The Left And God

Ken AshfordDemocrats, GodstuffLeave a Comment

Discussions generated from fall out surrounding Amanda Marcotte’s departure from the John Edwards campaign are still taking up pixels in lefty blogger circles. Atrios has led the league in thoughts on the subject, and the New Donkey summarizes his thoughts and responds:

His basic argument, with which I basically agree, is that once "people of faith" inject their religious views into public discourse, the content of those views is fair game for commentary, dissent and even mockery, though mockery may be politically inadvisable if you are, say, involved in a presidential campaign.

I would offer one important qualifier to his general take: mocking the religious underpinnings of some political position is one thing; denying their sincerity is another.

Atrios responds: "I do agree that questioning the sincerity of peoples’ faith does anger them. … I’ve had this conversation with anti-choice progressives, who think it’s important for me to understand that their anti-choice views come from a sincere religious belief. The thing is, I just don’t care. The fact that your political beliefs are motivated by your religion doesn’t make them special to me."

Also responding to Atrios thoughts on the subject Kos writes: "If a candidate sincerely gets his or her values from religion, then that’s fine. The Bible is a wonderfully liberal text. … But religious values are no more superior than the values I learned from my [grandma] … They are no more superior than the values Tester learned on the farm from his farmer father and grandfather. Or the values that Webb learned while proudly wearing his uniform."

Kos’ post moved Rev. Jim Wallis to respond: "So Kos, let’s made a deal. How about if progressive religious folks, like me, make real sure that we never say, or even suggest, that values have to come from faith – and progressive secular folks, like you, never suggest that progressive values can’t come from faith (and perhaps concede that, in fact, they often do)." Kos thinks this is exactly what he already proposed. Talk Left‘s Big Tent Democrat comments: "With "friends" like Jim Wallis, Dems need no enemies."

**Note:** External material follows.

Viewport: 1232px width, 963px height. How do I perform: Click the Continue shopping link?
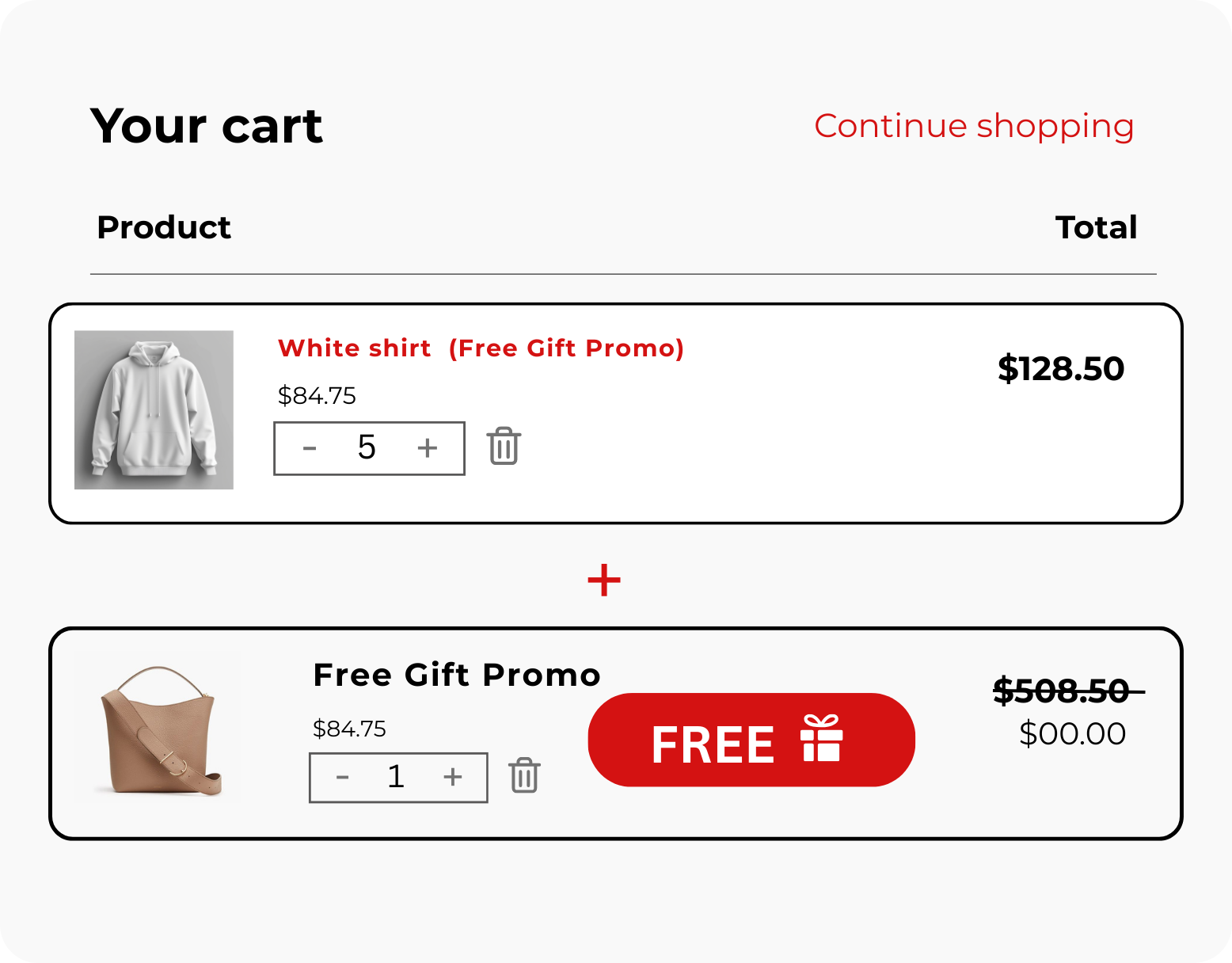click(974, 126)
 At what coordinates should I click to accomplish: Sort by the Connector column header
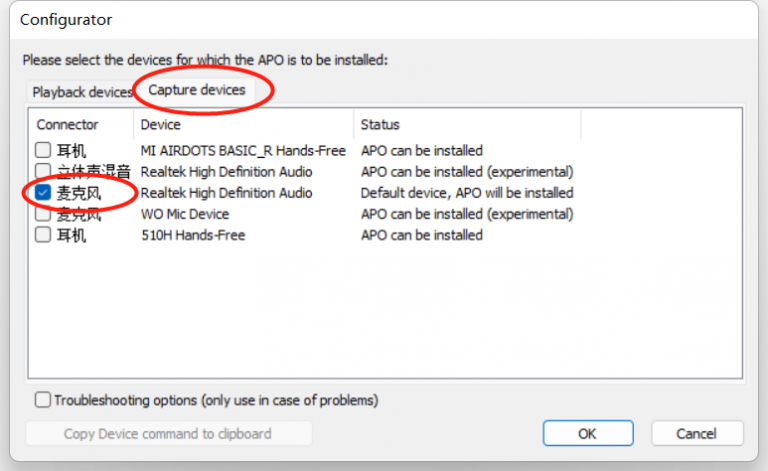click(x=68, y=125)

Back at Eschaton, Atrios had moved on to addressing concerns from Jesse Lava that Atrios rhetoric, including calling religous language gibberish, often sounds dismissive to "devout Christians’ ears." Atrios responds: "How is that a barb? I’m not religious, I have only a passing familiarity with Christian theology, its associated customs, and the language used by its adherents when discussing it. Finnish is also gibberish to me … I’m not obligated to understand your traditions, and don’t claim to. It’s that simple."